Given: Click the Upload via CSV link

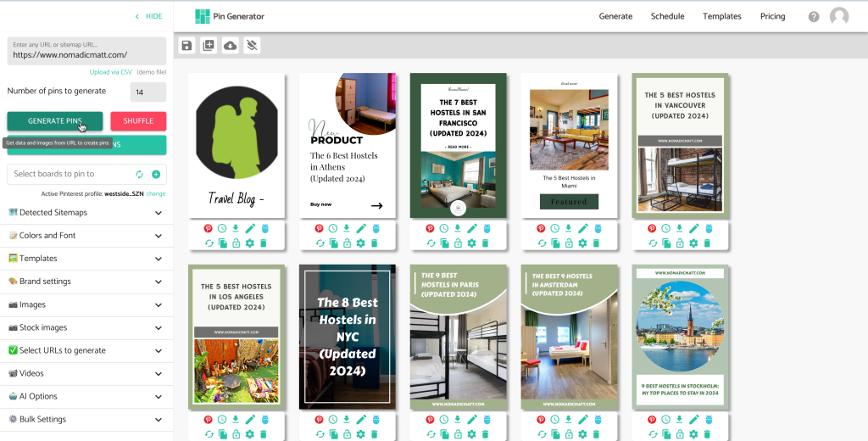Looking at the screenshot, I should click(111, 72).
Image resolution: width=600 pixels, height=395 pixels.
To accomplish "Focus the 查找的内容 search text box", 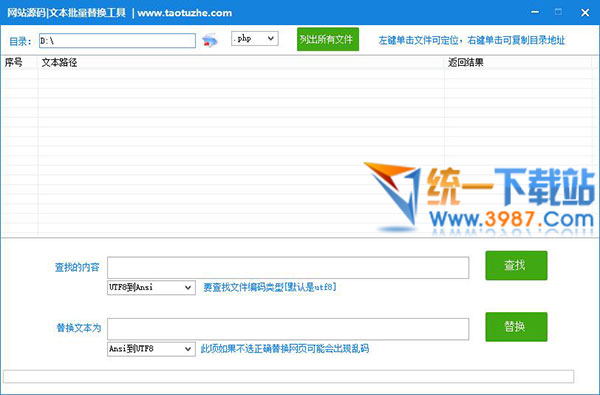I will click(288, 268).

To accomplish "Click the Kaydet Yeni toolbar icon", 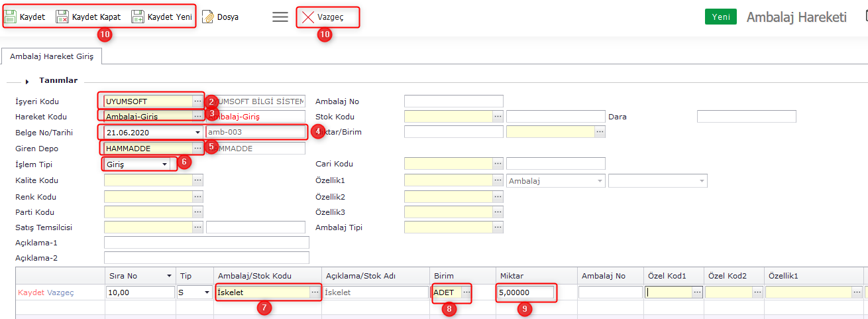I will 138,17.
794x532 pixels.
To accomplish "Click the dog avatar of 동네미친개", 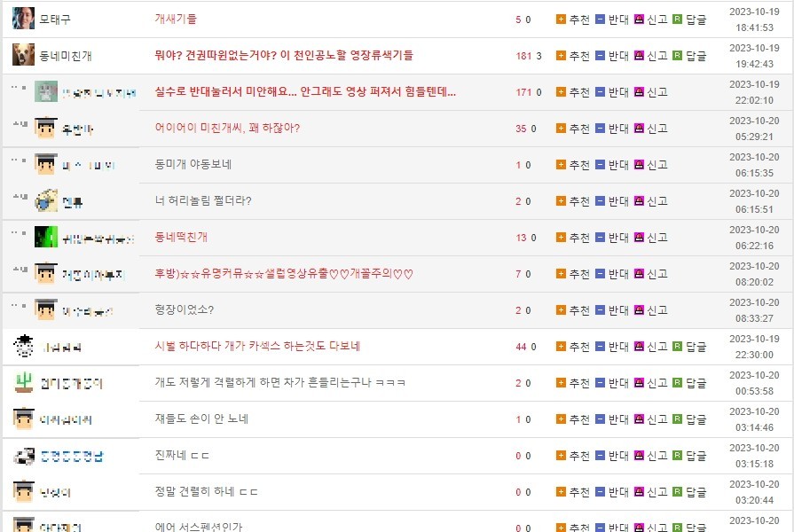I will pyautogui.click(x=24, y=55).
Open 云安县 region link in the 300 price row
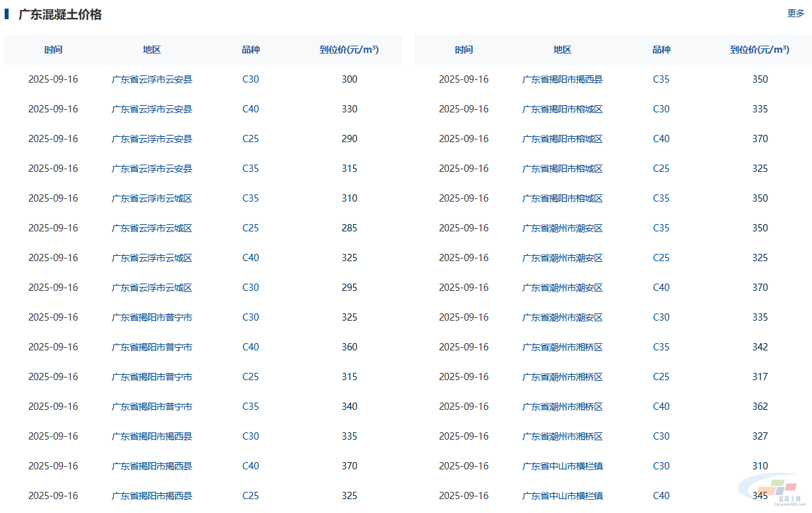812x513 pixels. 151,79
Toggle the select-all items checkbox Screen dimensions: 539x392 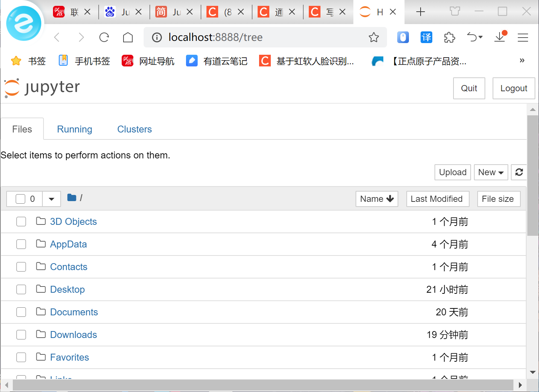20,199
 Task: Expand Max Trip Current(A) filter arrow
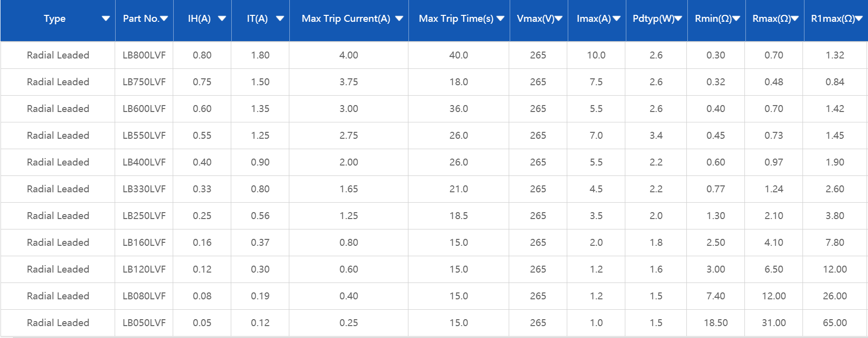point(399,19)
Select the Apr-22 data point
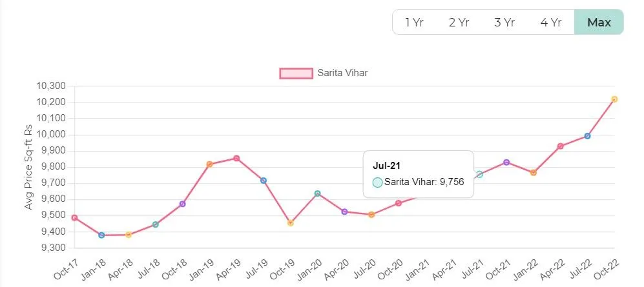 click(x=561, y=146)
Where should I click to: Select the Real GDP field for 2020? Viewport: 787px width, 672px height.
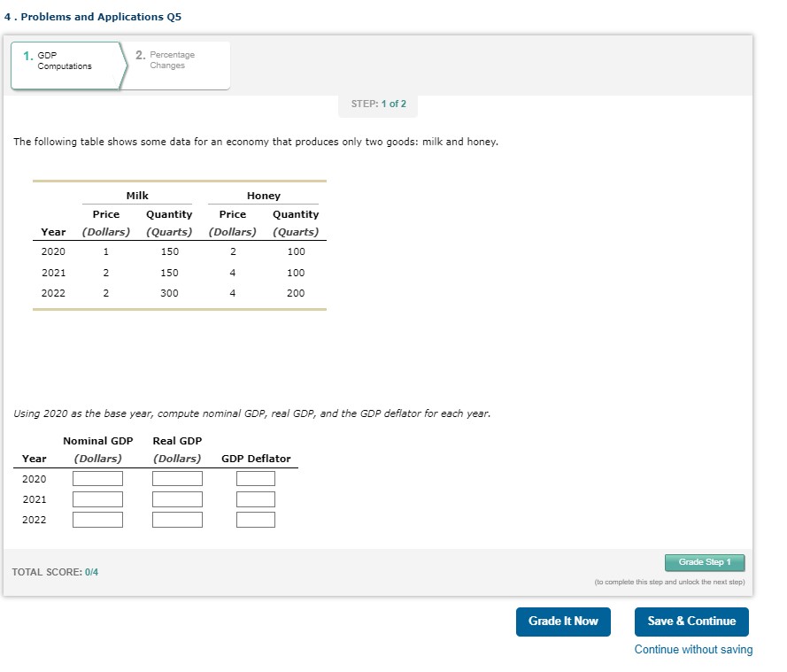pos(177,478)
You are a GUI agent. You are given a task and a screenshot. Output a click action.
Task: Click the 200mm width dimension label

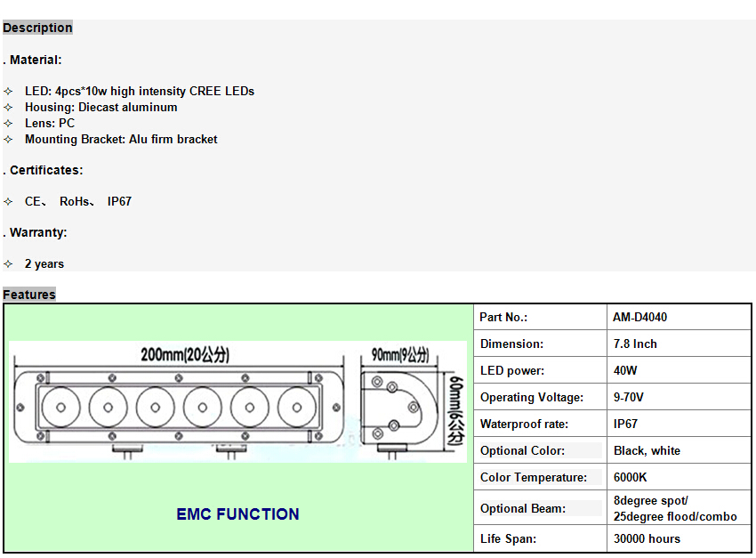185,354
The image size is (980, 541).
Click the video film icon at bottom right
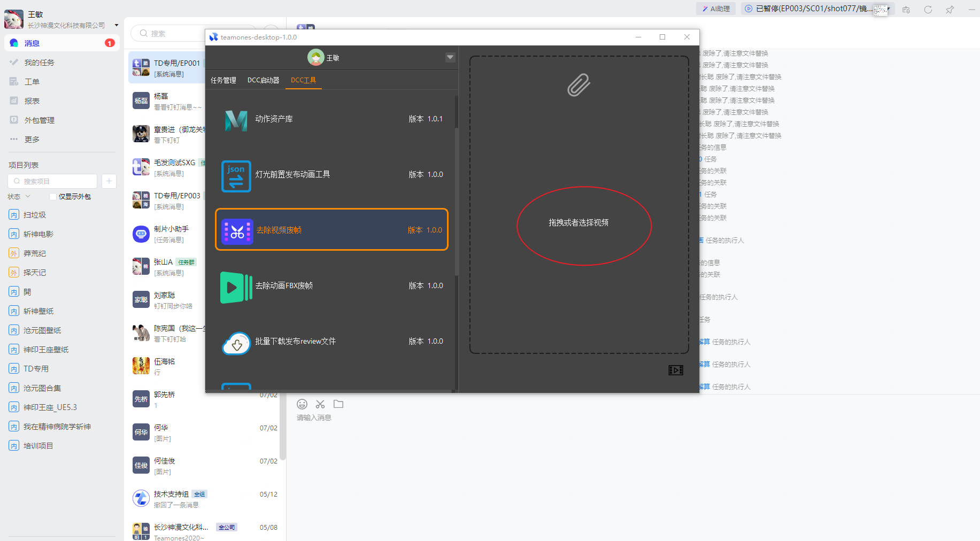(x=675, y=370)
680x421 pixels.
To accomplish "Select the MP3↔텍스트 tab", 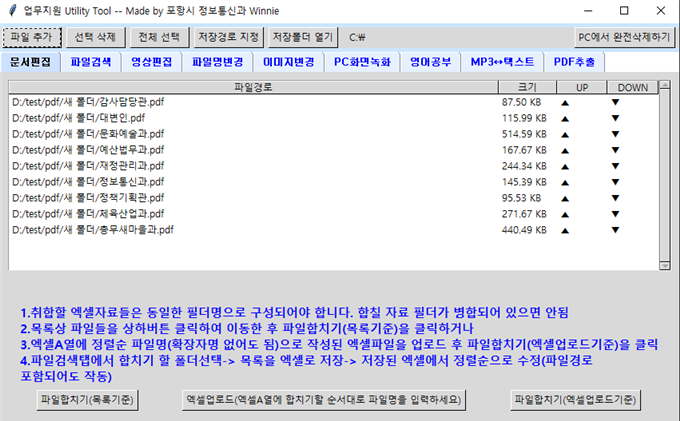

--- --- ---

- WORK TO BE COMPLETED -
Beginning with the line that contains "Select the Apr-22 data point", write out the lines of the material above exactly, and end with the line that contains "You are a GUI". Omit the pictures.

- SOLUTION FOR THIS EXERCISE -
Select the Apr-22 data point
 click(x=561, y=146)
Where should I click to: Select the Real GDP field for 2020? Viewport: 787px width, 672px height.
pos(177,478)
You are a GUI agent. You are given a task and a screenshot. Output a click action.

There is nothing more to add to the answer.